(AIM OF THE EXERCISE): Lay out the listing below as a Markdown table with the columns No. and Text. Put each line's number in the first column and the line in the second, skipping blank lines.

>> Start

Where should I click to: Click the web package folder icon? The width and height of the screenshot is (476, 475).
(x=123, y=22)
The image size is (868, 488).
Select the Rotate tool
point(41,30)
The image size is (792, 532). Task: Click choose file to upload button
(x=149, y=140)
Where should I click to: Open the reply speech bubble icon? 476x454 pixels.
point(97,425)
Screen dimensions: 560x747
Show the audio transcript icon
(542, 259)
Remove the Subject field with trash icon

>> End

(TASK ANSWER):
| No. | Text |
|---|---|
| 1 | Where should I click to: Click the web package folder icon? The width and height of the screenshot is (476, 475). |
| 2 | (x=123, y=22) |
| 3 | The image size is (868, 488). |
| 4 | Select the Rotate tool |
| 5 | point(41,30) |
| 6 | The image size is (792, 532). Task: Click choose file to upload button |
| 7 | (x=149, y=140) |
| 8 | Where should I click to: Open the reply speech bubble icon? 476x454 pixels. |
| 9 | point(97,425) |
| 10 | Screen dimensions: 560x747 |
| 11 | Show the audio transcript icon |
| 12 | (542, 259) |
| 13 | Remove the Subject field with trash icon |